The charming Chania lighthouse, built of stone blocks
On the way, we passed an old Ottoman mosque, the Yiali Tzami,
right on the edge of the harbour.
There is no minaret, as this was demolished in the early 20th century. The mosque was dedicated to Küçük Hassan Pasha, the first Ottoman military governor of Chania, and was the first mosque built in Crete after the Ottoman conquest of the city in 1649.
This, the Firkas Fortress, was the headquarters of the Military Commander
of the city in Ottoman times.
Built by the Ottomans in 1629, the fortress was used to protect the Sea of Crete from pirates. A chain was stretched from the "Firka" to the lighthouse, at the entrance to the port, to help prevent attacks.

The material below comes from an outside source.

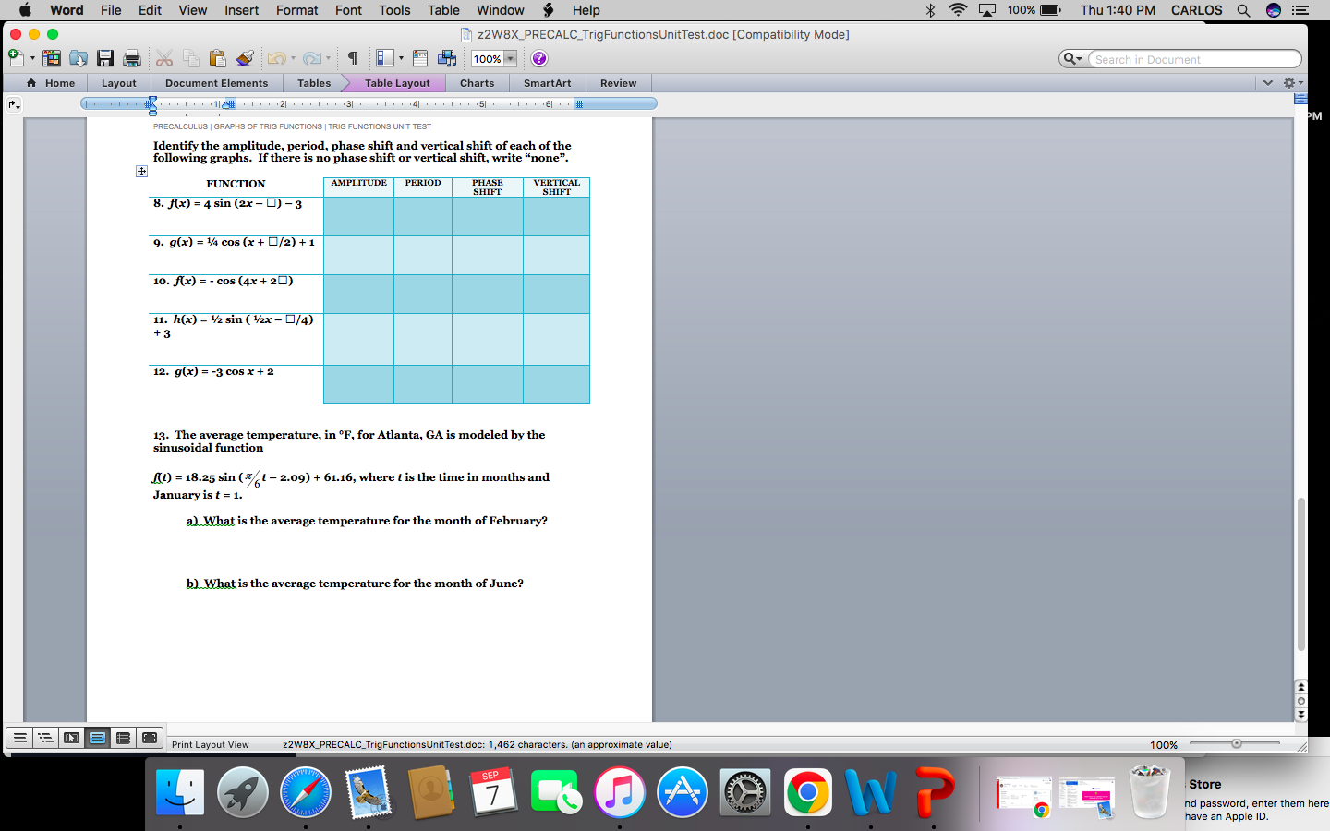
Task: Click the Print icon in the toolbar
Action: coord(131,58)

The Lefka Ori (“White Mountains”) form a backdrop to the City of Chania
As we walked to the museum, we couldn't help but notice the graffiti everywhere.

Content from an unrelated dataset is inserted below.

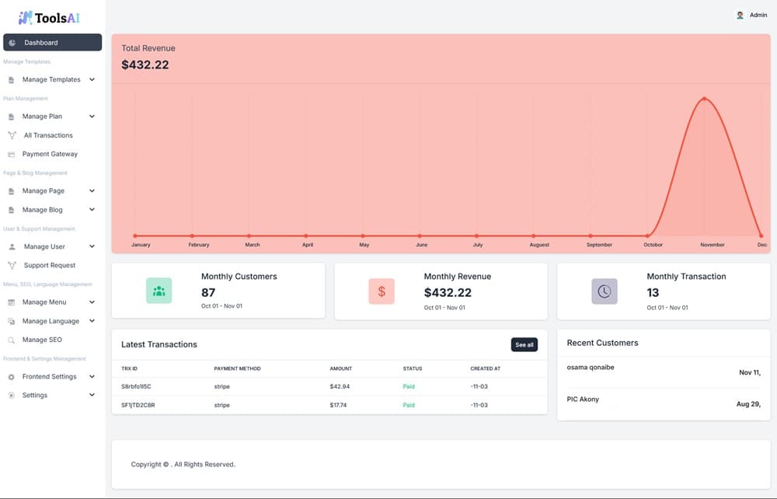Click the ToolsAI logo

[49, 17]
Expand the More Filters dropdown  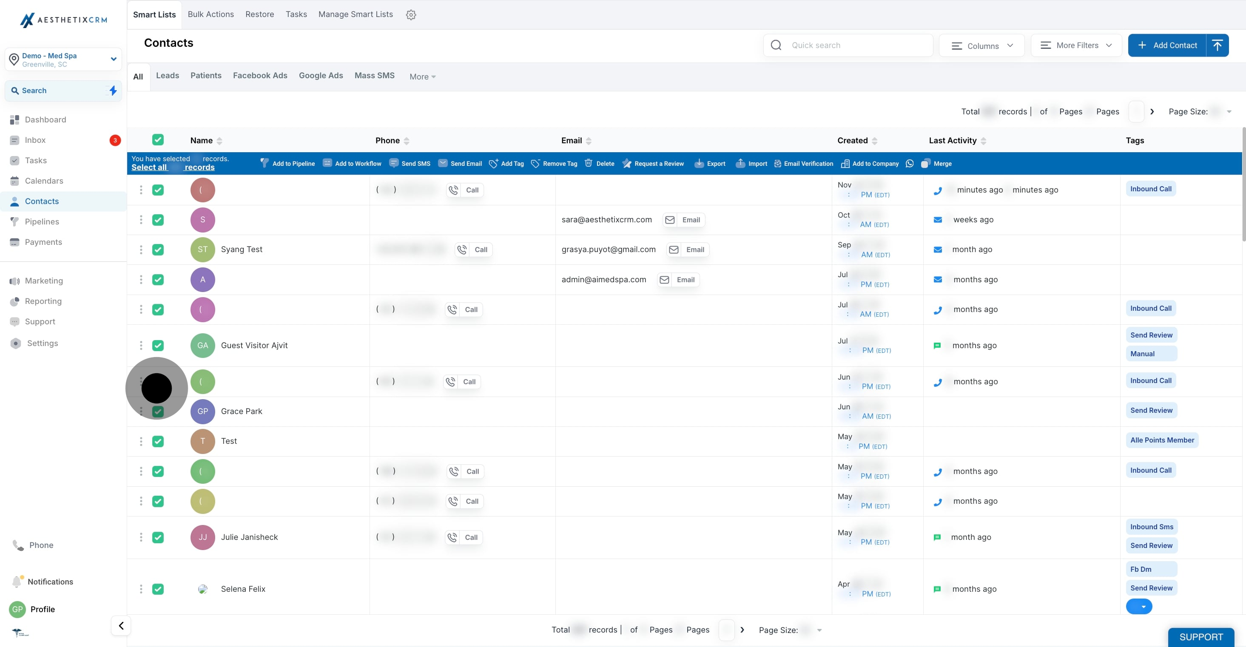(1076, 45)
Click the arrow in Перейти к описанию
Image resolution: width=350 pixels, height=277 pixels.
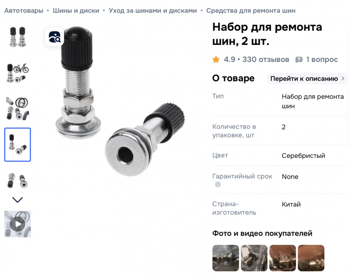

Joanna, our Greek guide, said that it had proliferated as a form of protest against the EU cuts. Words were lost on us, as we couldn't understand the Greek, but some were more visually graphic...

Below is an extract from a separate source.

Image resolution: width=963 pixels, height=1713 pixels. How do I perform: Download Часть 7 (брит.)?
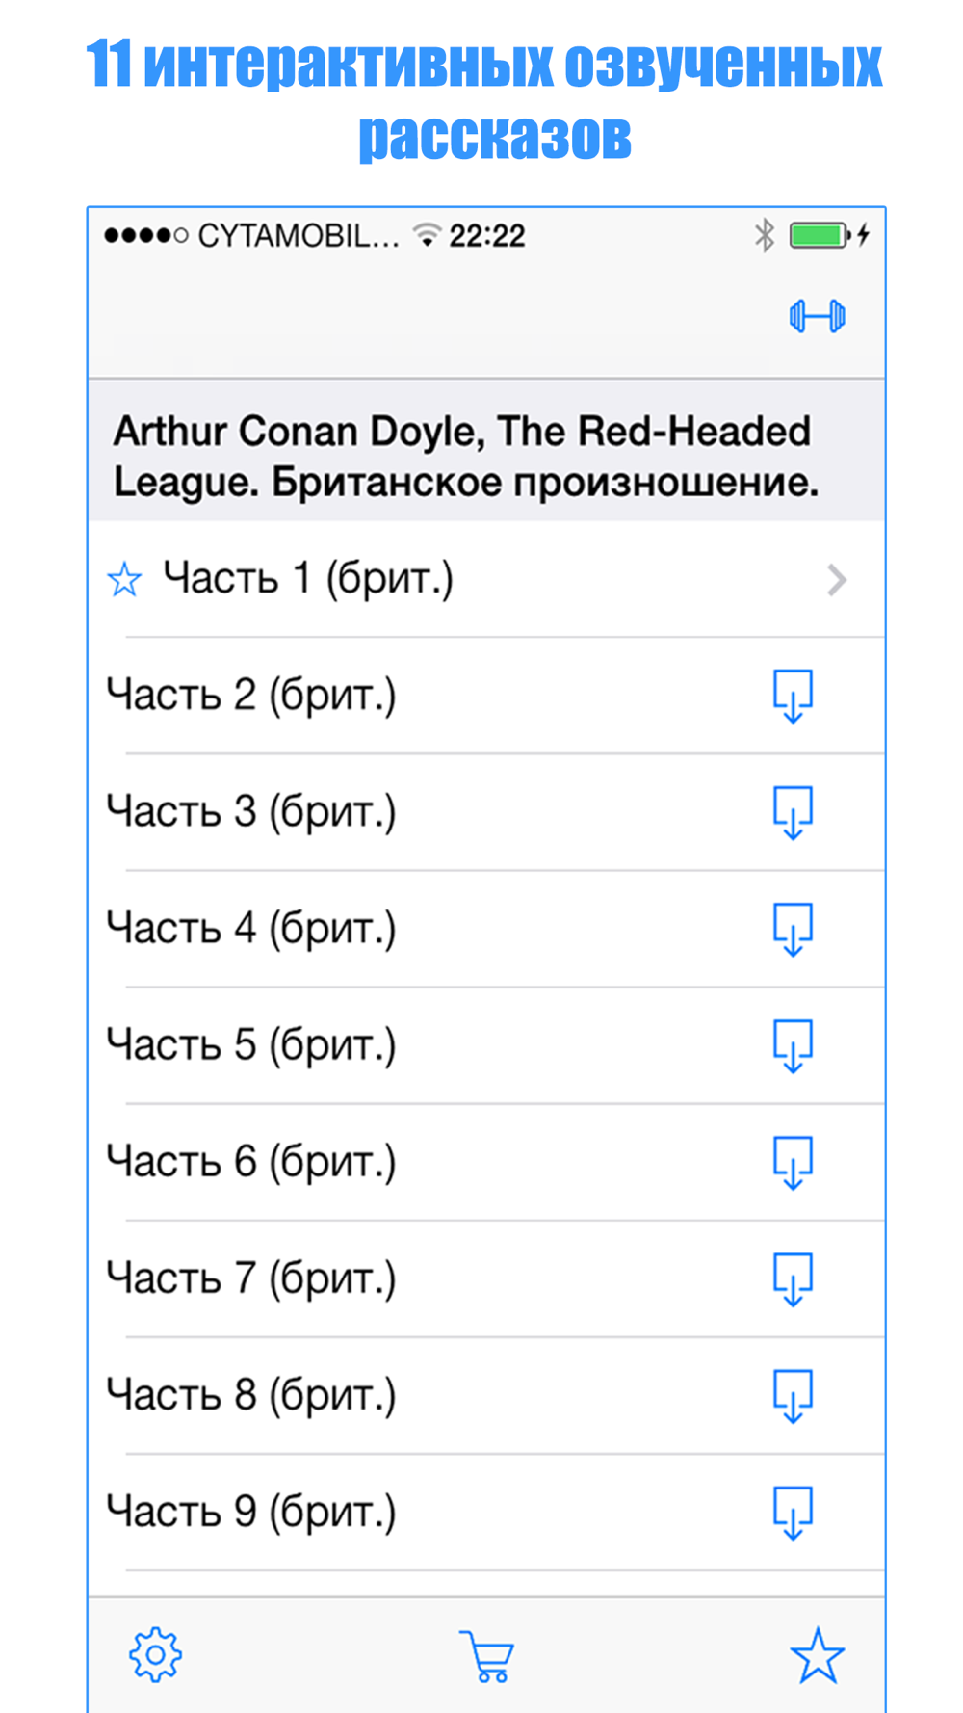(x=793, y=1278)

...as in this one. This appeared to be a stencil that someone had made,
as I noticed the same one in several places.
Here, Joanna is telling us about this Roman mosaic, showing scenes from the Dionysiac cycle,
and the myth of Poseidon and the nymph Amymone.
On the way, we passed the marble fountain in Plateia Venizelou, Chania
We were delighted to see this horse and carriage at the port.
It reminded us of the Princes Islands and home.
This was a short trip, and so packed with information, that is was difficult to digest everything at once. Fortunately, I have the Blue Guide to Crete, to read at my leisure. Crete is a fascinating island, and one I would like to return to one day.